Hemicellulose-PVA composite film was prepared by film casting from water [12,43]. 0.15 g of hemicellulose and 0.45 g of PVA were added into 8 mL of deionized water. The components were stirred magnetically at 95 °C for 45 min to form a homogeneous suspension, and then poured into a glass Petri dish (60 mm diameter). The mixture was vacuumized immediately after pouring to remove air bubbles. The solution was dried at room temperature for 3–5 days. In addition, PVA films without hemicellulose was made as a control group. These composite films were named as H30-PVA, H45-PVA, H60-PVA and H0-PVA, corresponding to corresponding to each component. H75 hemicellulose was not selected for the preparation of composite films due to its low yield and high lignin content.

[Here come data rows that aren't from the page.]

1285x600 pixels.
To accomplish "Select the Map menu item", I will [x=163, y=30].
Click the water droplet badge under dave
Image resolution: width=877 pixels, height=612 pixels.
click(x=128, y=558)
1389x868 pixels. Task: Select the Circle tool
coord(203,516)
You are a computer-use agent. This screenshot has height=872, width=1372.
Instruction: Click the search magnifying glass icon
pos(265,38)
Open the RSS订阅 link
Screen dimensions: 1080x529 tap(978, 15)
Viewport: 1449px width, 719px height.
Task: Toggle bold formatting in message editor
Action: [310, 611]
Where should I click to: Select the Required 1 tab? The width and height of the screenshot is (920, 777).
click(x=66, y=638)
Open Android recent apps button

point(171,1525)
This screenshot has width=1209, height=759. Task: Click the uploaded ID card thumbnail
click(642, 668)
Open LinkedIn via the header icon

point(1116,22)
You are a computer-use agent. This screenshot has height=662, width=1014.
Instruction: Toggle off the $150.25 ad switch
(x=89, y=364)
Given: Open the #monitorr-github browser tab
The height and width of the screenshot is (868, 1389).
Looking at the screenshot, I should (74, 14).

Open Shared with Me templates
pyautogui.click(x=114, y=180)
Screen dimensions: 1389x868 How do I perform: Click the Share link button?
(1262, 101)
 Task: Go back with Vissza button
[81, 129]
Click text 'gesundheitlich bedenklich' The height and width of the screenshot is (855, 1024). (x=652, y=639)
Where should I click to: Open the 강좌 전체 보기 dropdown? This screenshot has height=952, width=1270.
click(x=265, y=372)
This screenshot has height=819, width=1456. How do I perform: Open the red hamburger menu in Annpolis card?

3.5. Characteristics of Composite Film

Scanning electron microscopy (SEM, EVO MA15, Zeiss, Germany) was used to observe the morphology of the composite film. The thickness of the composite film was measured by a paper thickness gauge (Lorentzen and Wettre, Sweden). Each composite film was measured in three different areas and averaged with an accuracy of 1 µm. The composite film samples were cut into rectangles of 20 mm × 10 mm. The tensile stress of composite film was measured using a material tension tester (Instron Universal 5565, Canton, MA, USA) at room temperature with 50% humidity. The tensile speed was maintained at 5 mm/min. The tensile test was repeated three times and the average value was obtained. The UV shielding ability and visible light transmission ability of the composite film were measured by UV-Vis spectrophotometer (Cary 60, Agilent, Santa Clara, CA, USA) in the wavelength range of 900–190 nm. The thermal stability of the composite films was measured by thermogravimetric analyzer (TA Q500, Newcastle, DE, USA) under the following conditions: About 10 mg of film sample was heated from 60 °C to 650 °C at a constant heating rate of 10 °C/min. The nitrogen flow rate was 20 mL/min.

4. Conclusions

Loblolly pine hemicellulose with different structures was obtained by the alkali extraction-graded ethanol precipitation method, and the relationship between the physicochemical properties of the obtained hemicellulose and the properties of hemicellulose-PVA composite films were investigated. The results show that low concentration of ethanol is more likely to precipitate hemicelluloses with a longer straight chain and larger molecular weight, and a high concentration of ethanol was more likely to precipitate hemicellulose with a multi-branched, shorter chain and smaller molecular weights. Among all of the samples, H45-PVA has the best mechanical properties and H60-PVA shows the best UV-shielding ability. The thermal stability of the composite film is greatly influenced by the thermal stability of hemicellulose. The high molecular weight, high substitution and residual lignin content of hemicellulose can not only enhance its compatibility with the PVA composite film, but also improve the mechanical properties of the composite film. In addition, high substituted multi-branched hemicellulose is favored to increase the density and thermal stability of the film. The shielding ability of visible light will be better after adding hemicellulose with more side chains and high lignin content. This study provides a new perspective for future high value utilization of hemicellulose.